18 September 2007

Bursting the carbon bubble

The government hopes it has now stopped the decline in the asset base of Northern Rock by offering guarantees that all savers' deposits will be repaid in full. Let's enquire a little further into this guarantee. Where is the money coming from? The Bank of England, the government's bank, will supply it to the Northern Rock but it will be government money, or rather our money. Cash haemorrhaging across the counters of the bank will be replaced by a steady transfusion of public money, money that might have been spent on better hospitals or schools.

The most obvious problem with this is that it is transferring money from the poor (e.g. those who shovel chips or sweep streets and pay their taxes) to the rich (those with money in hedge funds). It also provides a huge incentive for the gamblers in the global financial casino to continue their high-risk strategies, knowing that when they fail it will be the working people of this country who will bail them out.

Since giving away the power to regulate financial markets with Big Bang in 1986 the government has irresponsibly left the management of the money system we all rely on to city speculators. The ideology behind this was essentially the Adam Smith doctrine of the invisible hand: if lots of players act with individual selfishness the outcome will be to the benefit of all. But it hasn't been. It has been to the benefit of those with more knowledge of, and power in, financial markets.

But even if any politicians who is accorded air time were to argue for the taking back of political control over the fundamentally important monetary system of this country how could that be done without precipitating exactly the sort of collapse that causes such social distress as witnessed in Russia frollowing the break-up of the Soviet Union?

The ideal would be to manage the descent in the consumption imbalance between rich and poor, whether we are thinking of individuals or nations, in conjunction with the managed decline in the production of carbon dioxide. This is entirely consistent with evidence showing that there is a close relationship between wealth and behaviour which causes climate change.

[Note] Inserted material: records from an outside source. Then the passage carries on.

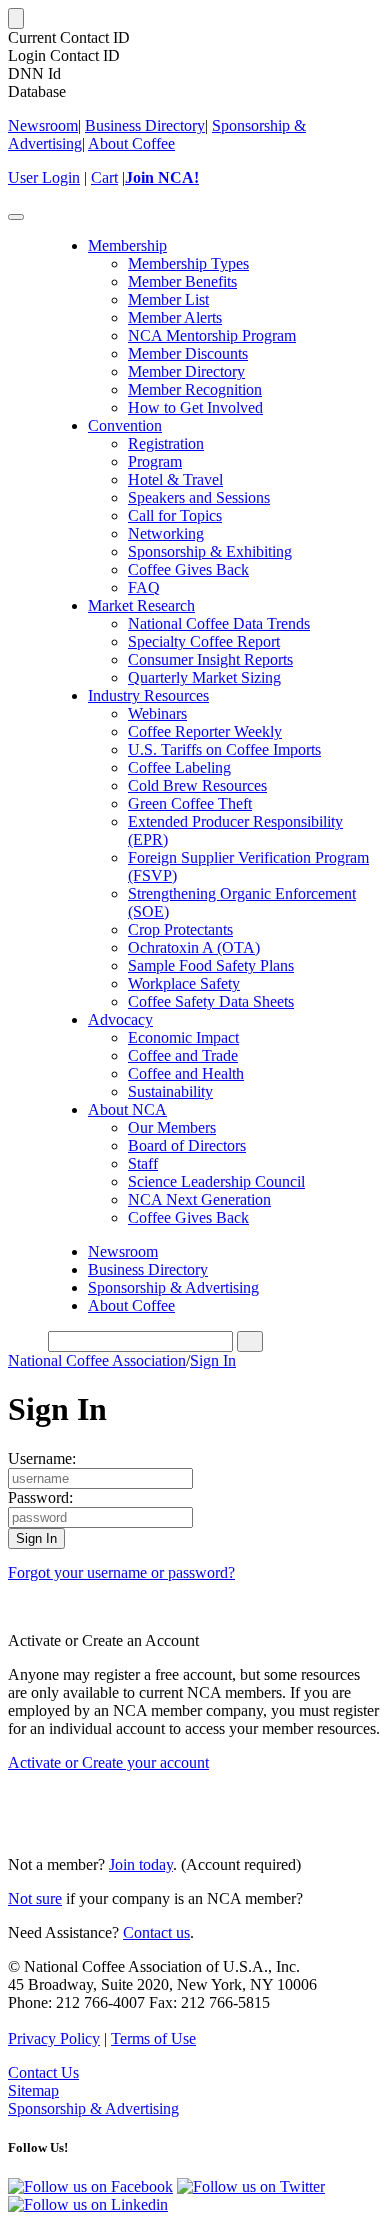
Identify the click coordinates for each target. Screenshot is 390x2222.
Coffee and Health (186, 1073)
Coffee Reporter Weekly (205, 731)
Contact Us (43, 2072)
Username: (42, 1458)
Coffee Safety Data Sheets (211, 1001)
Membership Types (188, 263)
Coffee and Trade (183, 1055)
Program (155, 461)
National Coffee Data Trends (219, 623)
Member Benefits (182, 281)
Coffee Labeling (179, 767)
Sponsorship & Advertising (173, 1287)
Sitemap (33, 2090)
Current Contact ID (69, 37)
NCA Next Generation (199, 1199)
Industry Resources (148, 695)
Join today (141, 1864)
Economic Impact (183, 1037)
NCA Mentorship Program (212, 335)
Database (37, 91)
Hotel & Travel (175, 479)
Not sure (35, 1898)
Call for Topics (175, 515)
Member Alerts (175, 317)
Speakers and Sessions (199, 497)
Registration (166, 443)
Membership (127, 245)
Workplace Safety (184, 983)
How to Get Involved (195, 407)
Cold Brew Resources (197, 785)
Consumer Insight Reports (210, 659)
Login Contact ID (64, 55)
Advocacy (120, 1019)
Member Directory (186, 371)
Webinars (157, 713)
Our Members (172, 1127)
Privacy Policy (54, 2038)
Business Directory (145, 125)
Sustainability (170, 1091)
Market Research (141, 605)
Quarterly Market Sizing (204, 677)
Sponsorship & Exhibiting (210, 551)
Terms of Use (153, 2038)
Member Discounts (188, 353)
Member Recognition (195, 389)
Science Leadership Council (216, 1181)
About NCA (127, 1109)
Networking (166, 533)
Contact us (156, 1932)
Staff (143, 1163)
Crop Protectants (180, 929)
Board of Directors (187, 1145)
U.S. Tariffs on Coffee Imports (224, 749)
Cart (104, 177)
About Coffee (131, 143)
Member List (168, 299)
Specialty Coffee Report (204, 641)
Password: (40, 1497)
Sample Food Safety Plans (211, 965)
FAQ (144, 587)
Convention (125, 425)
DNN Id (34, 73)
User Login (44, 177)
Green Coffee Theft (190, 803)
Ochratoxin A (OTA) (194, 947)
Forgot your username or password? (121, 1572)
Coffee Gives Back (188, 569)
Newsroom (43, 125)
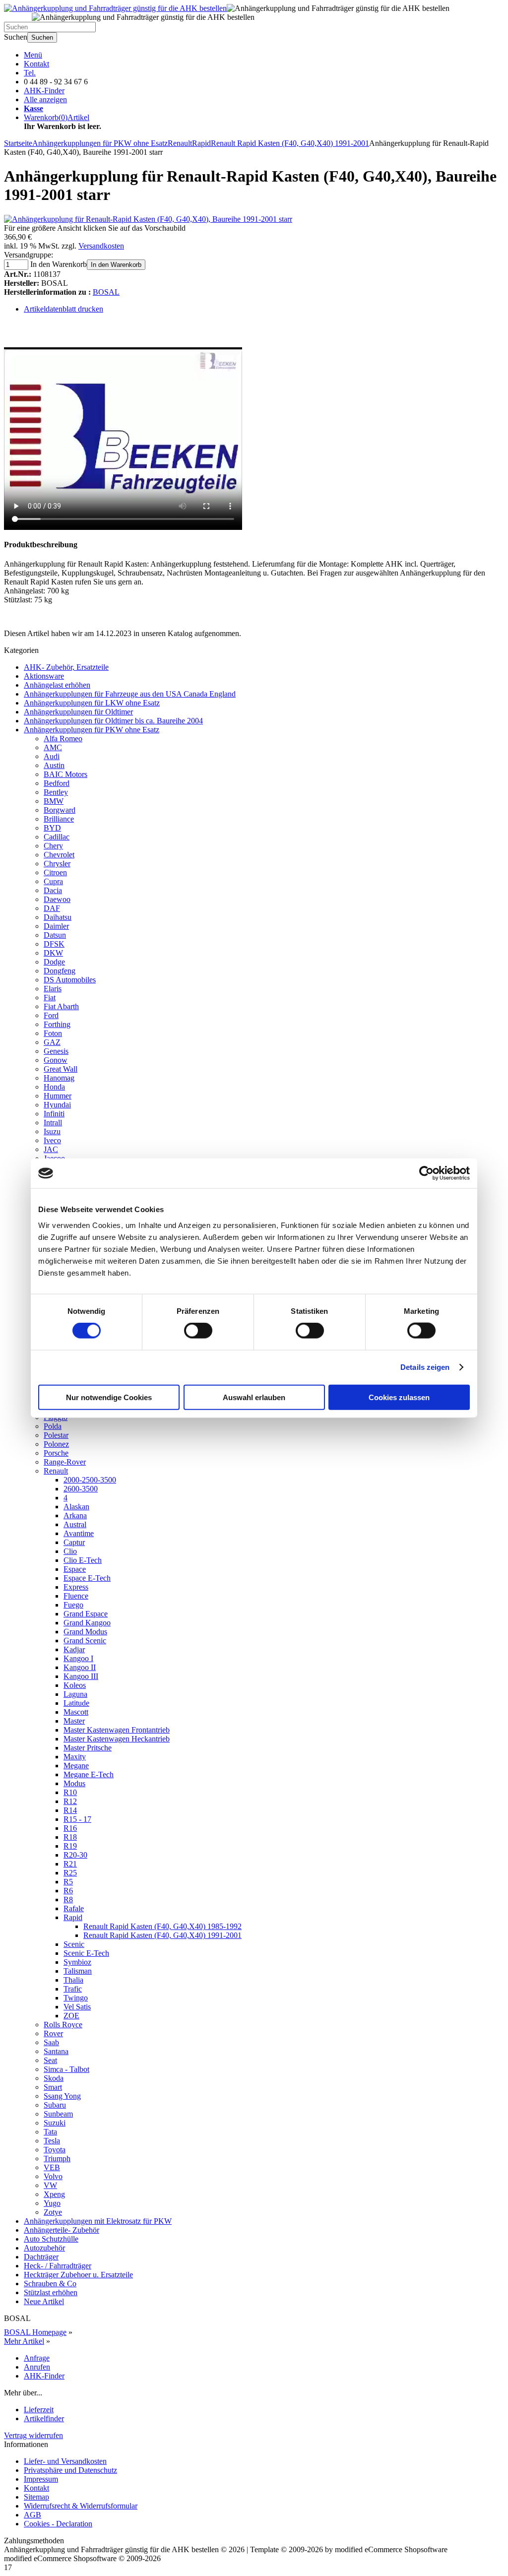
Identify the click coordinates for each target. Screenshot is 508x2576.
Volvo (53, 2176)
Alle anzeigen (45, 99)
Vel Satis (77, 2006)
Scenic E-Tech (86, 1953)
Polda (53, 1426)
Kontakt (36, 64)
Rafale (74, 1908)
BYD (52, 828)
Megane (76, 1765)
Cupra (53, 881)
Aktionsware (44, 676)
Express (76, 1587)
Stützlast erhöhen (50, 2292)
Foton (53, 1033)
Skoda (54, 2078)
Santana (56, 2051)
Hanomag (59, 1078)
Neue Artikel (44, 2301)
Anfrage (37, 2358)
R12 (70, 1801)
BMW (54, 801)
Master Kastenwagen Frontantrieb (117, 1730)
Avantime (79, 1533)
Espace (75, 1569)
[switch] (198, 1331)
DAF (52, 908)
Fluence (76, 1596)
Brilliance (59, 819)
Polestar (56, 1435)
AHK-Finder (44, 90)
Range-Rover (65, 1462)
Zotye (53, 2212)
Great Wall (60, 1069)
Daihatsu (57, 917)
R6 (68, 1890)
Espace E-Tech (87, 1578)
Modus (74, 1783)
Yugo (52, 2203)
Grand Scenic (85, 1640)
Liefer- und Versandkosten (65, 2461)
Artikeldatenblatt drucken (63, 309)
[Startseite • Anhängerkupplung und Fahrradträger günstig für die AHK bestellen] (115, 8)
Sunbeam (58, 2114)
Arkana (75, 1515)
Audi (52, 756)
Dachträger (41, 2257)
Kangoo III (81, 1676)
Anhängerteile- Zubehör (61, 2230)
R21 (70, 1864)
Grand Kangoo (87, 1622)
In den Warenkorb (116, 264)
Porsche (56, 1453)
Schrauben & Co (50, 2283)
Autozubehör (44, 2248)
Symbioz (77, 1962)
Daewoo (57, 899)
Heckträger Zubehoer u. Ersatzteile (78, 2274)
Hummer (57, 1096)
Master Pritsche (88, 1747)
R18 (70, 1837)
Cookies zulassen (399, 1397)
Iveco (52, 1140)
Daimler (56, 926)
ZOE (71, 2015)
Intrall (53, 1122)
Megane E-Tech (89, 1774)
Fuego (73, 1605)
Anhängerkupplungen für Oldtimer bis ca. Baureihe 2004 (113, 720)
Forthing (57, 1024)
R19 (70, 1846)
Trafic (73, 1989)
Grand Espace (86, 1614)
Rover (53, 2033)
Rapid (73, 1917)
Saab (51, 2042)
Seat (50, 2060)
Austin (54, 765)
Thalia (73, 1980)
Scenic (74, 1944)
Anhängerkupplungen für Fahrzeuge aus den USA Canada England (130, 694)
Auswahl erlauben (254, 1397)
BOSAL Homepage (35, 2332)
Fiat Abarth (61, 1006)
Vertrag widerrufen (33, 2435)
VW (50, 2185)
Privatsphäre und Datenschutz (70, 2470)
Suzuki (54, 2123)
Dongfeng (59, 970)
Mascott (76, 1712)
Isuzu (52, 1131)
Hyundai (57, 1104)
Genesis (56, 1051)
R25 (70, 1872)
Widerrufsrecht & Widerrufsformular (80, 2506)
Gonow (55, 1060)
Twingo (76, 1998)
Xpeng (54, 2194)
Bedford (56, 783)
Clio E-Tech (83, 1560)
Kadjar (74, 1649)
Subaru (55, 2105)
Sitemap (36, 2497)
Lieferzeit (39, 2409)
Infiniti (54, 1113)
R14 (70, 1810)
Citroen (55, 872)
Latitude (76, 1703)
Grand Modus (85, 1631)
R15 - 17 (77, 1819)
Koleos (75, 1685)
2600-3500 (81, 1488)
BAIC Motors (65, 774)
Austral (75, 1524)
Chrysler (57, 863)
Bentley (56, 792)
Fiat (50, 997)
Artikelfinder (44, 2418)
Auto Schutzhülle (51, 2239)
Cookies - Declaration (58, 2523)
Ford (51, 1015)
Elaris (53, 988)
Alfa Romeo (63, 738)
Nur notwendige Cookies (109, 1397)
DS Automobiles (70, 979)
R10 (70, 1792)
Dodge (54, 962)
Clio (70, 1551)
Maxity (75, 1756)
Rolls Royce (63, 2024)
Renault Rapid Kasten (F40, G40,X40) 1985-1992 (162, 1926)
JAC (51, 1149)
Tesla (52, 2140)
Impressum (41, 2479)
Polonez (56, 1444)
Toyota (54, 2149)
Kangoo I (78, 1658)
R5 (68, 1881)
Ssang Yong (62, 2096)
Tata (50, 2131)
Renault (56, 1471)
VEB (52, 2167)
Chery (53, 845)
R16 (70, 1828)
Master (74, 1721)
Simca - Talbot (66, 2069)
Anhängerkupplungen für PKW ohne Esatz (91, 729)
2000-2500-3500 (90, 1480)
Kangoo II (80, 1667)
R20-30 (75, 1855)
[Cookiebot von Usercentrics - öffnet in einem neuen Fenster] (426, 1173)
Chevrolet (59, 854)
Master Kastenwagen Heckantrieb (117, 1739)
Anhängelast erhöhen (57, 685)
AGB (32, 2515)
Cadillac (56, 837)
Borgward (59, 810)
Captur (74, 1542)
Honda (54, 1087)
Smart (53, 2087)
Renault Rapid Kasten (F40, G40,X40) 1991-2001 (162, 1935)
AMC (53, 747)
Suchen (42, 37)
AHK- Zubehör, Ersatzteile (66, 667)
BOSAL (106, 292)
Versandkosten (101, 246)
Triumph (57, 2158)
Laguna (75, 1694)
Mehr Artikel (24, 2341)
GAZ (52, 1042)
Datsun (55, 935)
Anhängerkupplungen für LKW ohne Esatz (92, 703)
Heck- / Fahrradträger (57, 2265)
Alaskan (76, 1506)
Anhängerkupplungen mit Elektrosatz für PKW (98, 2221)
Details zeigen (424, 1367)
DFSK (54, 944)
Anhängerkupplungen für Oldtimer (78, 712)
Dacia (53, 890)
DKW (53, 953)
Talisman (78, 1971)
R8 (68, 1899)
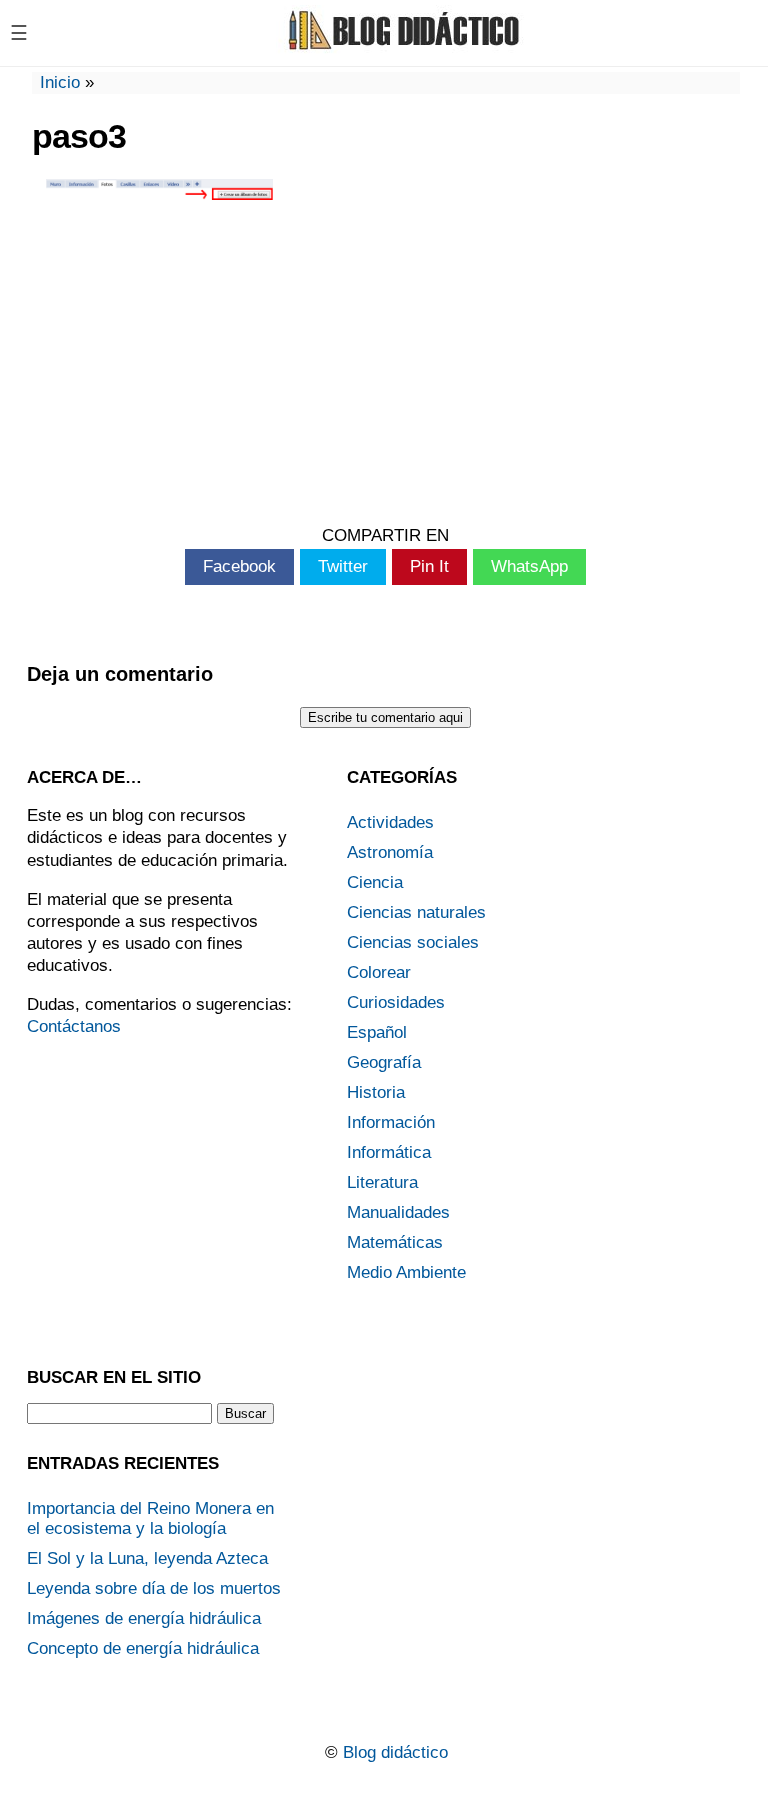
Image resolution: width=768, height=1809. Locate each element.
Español (377, 1032)
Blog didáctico (395, 1752)
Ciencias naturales (416, 912)
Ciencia (375, 882)
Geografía (384, 1062)
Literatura (382, 1182)
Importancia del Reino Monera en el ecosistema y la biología (150, 1518)
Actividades (390, 822)
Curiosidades (396, 1002)
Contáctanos (74, 1026)
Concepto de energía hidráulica (143, 1648)
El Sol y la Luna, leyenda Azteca (147, 1558)
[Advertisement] (385, 366)
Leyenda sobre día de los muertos (154, 1588)
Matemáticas (395, 1242)
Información (391, 1122)
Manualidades (398, 1212)
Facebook (239, 566)
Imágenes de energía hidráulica (144, 1618)
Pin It (429, 566)
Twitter (343, 566)
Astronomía (390, 852)
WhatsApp (529, 566)
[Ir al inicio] (401, 47)
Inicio (60, 82)
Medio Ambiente (406, 1272)
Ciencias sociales (413, 942)
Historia (376, 1092)
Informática (389, 1152)
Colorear (379, 972)
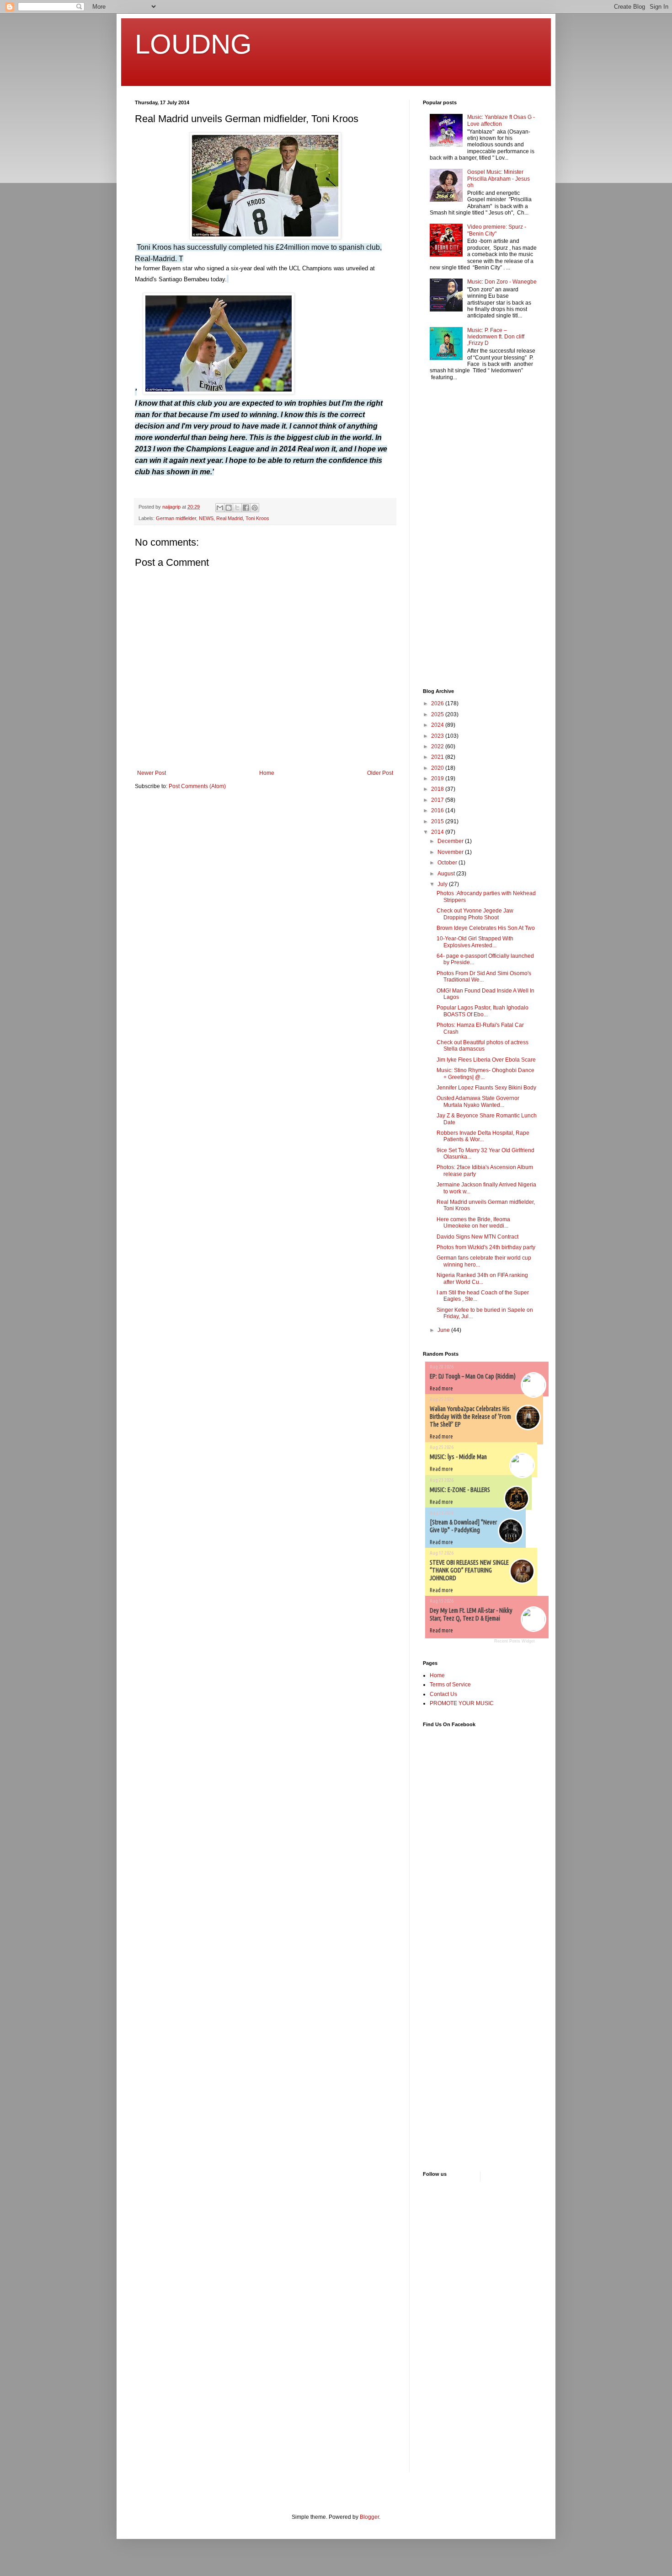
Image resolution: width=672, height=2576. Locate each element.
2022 (438, 746)
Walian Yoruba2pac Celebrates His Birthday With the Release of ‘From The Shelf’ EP (470, 1416)
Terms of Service (450, 1684)
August (446, 873)
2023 (438, 736)
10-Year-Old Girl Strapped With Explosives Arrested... (475, 941)
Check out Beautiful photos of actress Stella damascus (482, 1045)
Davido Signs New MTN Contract (477, 1237)
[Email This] (219, 507)
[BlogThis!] (228, 507)
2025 (438, 714)
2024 (438, 725)
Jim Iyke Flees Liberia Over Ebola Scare (486, 1060)
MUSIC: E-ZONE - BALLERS (460, 1489)
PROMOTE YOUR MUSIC (462, 1703)
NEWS (206, 518)
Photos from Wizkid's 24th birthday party (486, 1247)
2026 (438, 703)
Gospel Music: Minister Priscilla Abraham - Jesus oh (498, 178)
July (443, 884)
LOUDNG (193, 44)
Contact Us (443, 1694)
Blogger (369, 2517)
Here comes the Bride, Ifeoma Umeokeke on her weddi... (473, 1222)
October (448, 862)
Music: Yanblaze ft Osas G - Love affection (501, 120)
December (451, 841)
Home (266, 773)
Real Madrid (229, 518)
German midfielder (176, 518)
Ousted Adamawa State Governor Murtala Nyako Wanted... (478, 1101)
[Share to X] (237, 507)
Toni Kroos (257, 518)
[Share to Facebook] (246, 507)
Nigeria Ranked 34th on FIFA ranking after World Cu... (482, 1278)
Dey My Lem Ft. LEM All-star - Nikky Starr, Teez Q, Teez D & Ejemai (471, 1614)
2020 (438, 768)
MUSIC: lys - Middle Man (458, 1456)
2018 (438, 789)
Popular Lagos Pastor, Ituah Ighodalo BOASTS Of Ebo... (482, 1010)
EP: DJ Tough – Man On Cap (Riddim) (473, 1376)
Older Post (380, 773)
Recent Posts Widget (514, 1641)
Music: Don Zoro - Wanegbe (502, 282)
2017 (438, 800)
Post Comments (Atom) (197, 786)
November (451, 852)
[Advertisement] (450, 535)
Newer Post (151, 773)
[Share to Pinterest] (254, 507)
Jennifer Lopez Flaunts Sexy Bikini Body (486, 1087)
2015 (438, 821)
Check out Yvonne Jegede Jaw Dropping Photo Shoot (475, 913)
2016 (438, 810)
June (444, 1330)
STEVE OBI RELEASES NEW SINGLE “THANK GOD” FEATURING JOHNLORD (469, 1570)
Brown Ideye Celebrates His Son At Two (486, 928)
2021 (438, 757)
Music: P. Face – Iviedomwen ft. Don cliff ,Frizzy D (495, 337)
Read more (441, 1388)
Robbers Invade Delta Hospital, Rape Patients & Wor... (483, 1136)
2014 (438, 832)
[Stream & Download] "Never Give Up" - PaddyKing (463, 1526)
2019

The debt bubble in the international financial system is funding by the purchase of US government debt by the booming Asian economies. The Contraction and Convergence model (http://www.gci.org.uk/contconv/cc.html) offers a mechanism for equalising carbon dioxide emissions on a global per capita basis and thus a means of rebalancing this relationship. Introducing the TEQ or tradable energy quota in the UK might be one tool to reduce consumption: if it could be linked to a managed withdrawal of debt from the national economy we might move towards a future that is financially, as well as ecologically, stable.
You might like to investigate this online petition: http://petitions.pm.gov.uk/NoCityBailout/

1 comment:

  1. OT - some people have left interesting remarks on your earlier post about Tesco. You haven't answered any of them. Any reason?